Access the core switches and test connectivity to the same gateway or upstream devices. If connectivity is intermittent or failing from the switch itself, the problem is in the physical switching infrastructure or further upstream.

Step 3: Check for HSRP/VRRP state changes

Verify whether the HSRP or VRRP primary and secondary roles have changed unexpectedly after the maintenance. An unplanned failover can indicate underlying issues with the switching configuration or connectivity between switch peers.

Step 4: Verify the issue persists regardless of the switches in place

If the same configuration was applied to new switches and the issue persists even after reverting to the original switches, this suggests a deeper infrastructure or capability issue rather than a simple misconfiguration during migration.
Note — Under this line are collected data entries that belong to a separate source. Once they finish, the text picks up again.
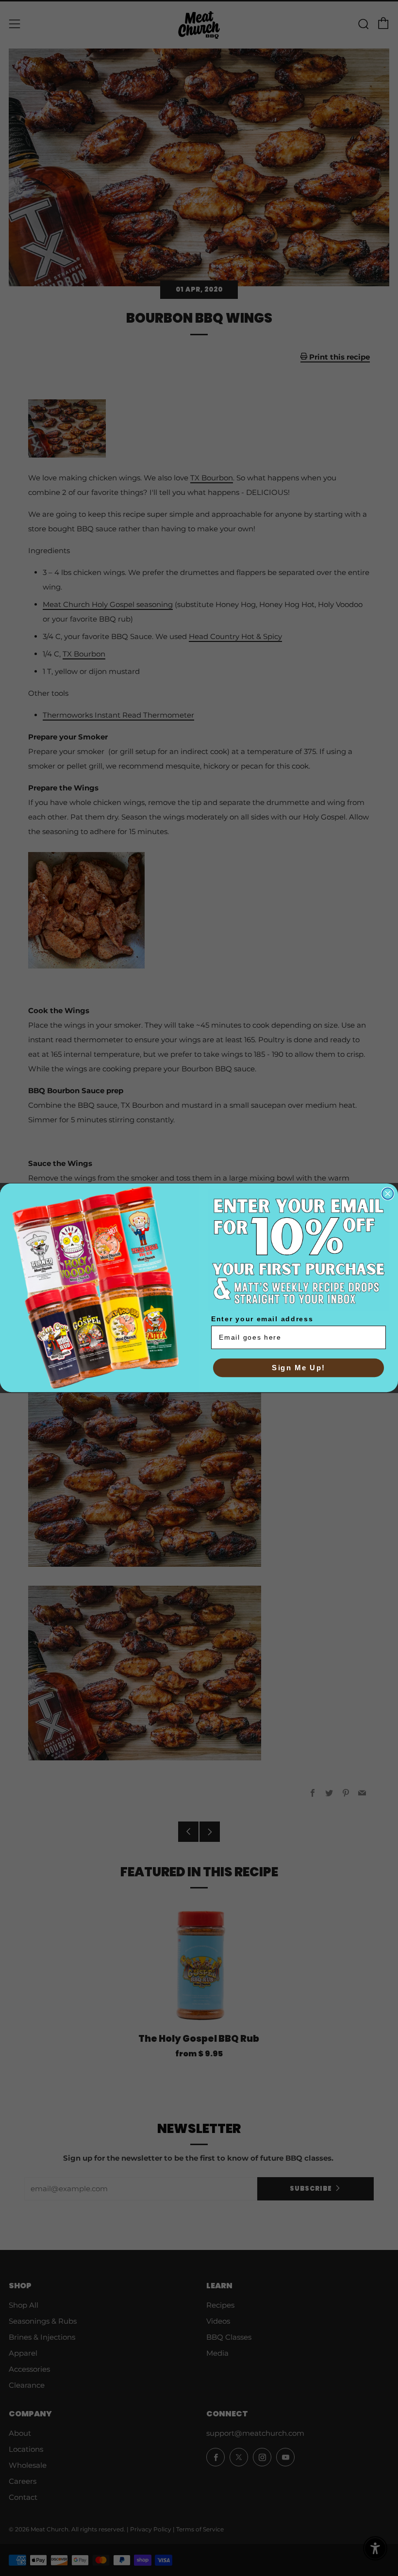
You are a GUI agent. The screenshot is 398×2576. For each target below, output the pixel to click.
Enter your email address (262, 1319)
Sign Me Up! (298, 1368)
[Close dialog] (387, 1193)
Step 5: Isolate NIC teaming as a variable

Temporarily disable NIC teaming on both the ESXi hosts and the physical switches to rule out teaming-related issues. For guidance, see: How to configure NIC teaming in ESXi and ESX

Step 6: Capture packets at the ESXi uplink layer

Run packet captures on the ESXi host using the pktcap-uw tool to observe traffic at the vmnic (uplink) level. This helps determine whether traffic is leaving the host but not returning, which would indicate a physical network issue. For guidance, see: Using the pktcap-uw tool in ESXi

Example command to capture on vmnic0:

pktcap-uw --uplink vmnic0 -o /tmp/vmnic0_capture.pcap

Step 7: Engage the switch vendor if physical infrastructure is identified as the cause

If the above steps indicate the issue is in the physical switching infrastructure, engage the switch vendor support team to troubleshoot VPC, HSRP/VRRP, STP, or trunk configurations. Once physical connectivity is stabilized, NSX tunnels recover automatically.